Seven men were jailed for making fake British passports and degrees after an undercover police officer was supplied with documents by ringleader Steven Kanaventi, 39

Kanaventi, of Coventry, supplied the officer with a string of fake documents, including three passports for £800 each, a British residency permit for £600 and a university degree certificate for £200.

Prosecuting, Lisa Hancox told Woolwich Crown Court yesterday: ‘Steven Kanaventi is the person who was at the coalface of taking orders and money and then the chain ran from there.’

She said Kanaventi had even offered to pay £100 for each new customer the officer supplied.

From late 2015 to June 2017, Immigration Enforcement officers uncovered the wide-scale manufacture and distribution of the fake documents by the London and Midlands gang. Kanaventi was said to have been partly responsible for ordering, supplying and delivering the false documents. He pleaded guilty to conspiracy to manufacture a fake document and was given 40 months and two weeks in jail.

Abdul Azeeza, an ex-professional footballer, was sentenced to four years in jail after the court heard the documents were made at his home. The former goalkeeper, 58, who once represented a club in the Nigerian equivalent of the Premier League before retiring in 1996, was found with a false passport in his back pocket, a residency card in his wallet and ‘all the implements of making them on the kitchen table’.

Kanaventi, of Coventry, supplied the officer with a string of fake documents, including three passports for £800 each

Kanaventi, of Coventry, supplied the officer with a string of fake documents, including three passports for £800 each

Some of the items needed to make fake documents, including specially adapted tools for dismantling passports, threads for stitching, paint thinners and laminate, were found at his home in Walworth in South London. Azeeza pleaded guilty to two counts of possessing an identity document with improper intent and possessing equipment with the intention of making fake documents.

Alfred Adekoya, 47, also of Walworth, was sentenced to 40 months and two weeks after pleading guilty to conspiracy to manufacture a fake document.

Victor Ariyo, of Nunhead, London, acted as a go-between for Kanaventi and Adekoya, the court heard.

In a police interview, Ariyo, 53, said he was a go-between for ‘a spiritual service, and that is why money passed through his account’. But he admitted conspiracy to make a fake document and money laundering. He was sentenced to three years in jail.

Luke Nkanta, 29, of Woolwich in south-east London, was said to have acted as courier. He was sentenced to 16 months in jail after pleading guilty to possession of an identity document with improper intention.
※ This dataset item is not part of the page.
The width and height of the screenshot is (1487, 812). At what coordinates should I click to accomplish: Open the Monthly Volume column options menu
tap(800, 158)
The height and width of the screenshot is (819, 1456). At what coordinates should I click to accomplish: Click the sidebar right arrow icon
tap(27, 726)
Paul Kanaventi, 37, of Nottingham, pleaded guilty to converting criminal property after he allowed Steven Kanaventi to use his bank account and set up an email address in his name. He was jailed for nine months. Madalitso Majawa, 33, of Redditch, Worcestershire, was sentenced to six months in jail after pleading guilty to possession of an identity document with improper intent.
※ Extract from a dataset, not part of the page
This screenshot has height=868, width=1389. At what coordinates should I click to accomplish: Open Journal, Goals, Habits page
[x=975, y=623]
Immigration Enforcement inspector Ben Thomas said: ‘The criminal business that Kanaventi and Adekoya were running was designed to undermine the fundamental immigration rule that if you have no legal status in the UK, you have no right to work.

‘Their customers hoped that the fake documents would be enough to convince prospective employers that they were entitled to work, in turn allowing them to a build a life for themselves in the UK to which they were simply not entitled… We have stopped a concerted, systematic and financially motivated assault on the UK’s immigration system.’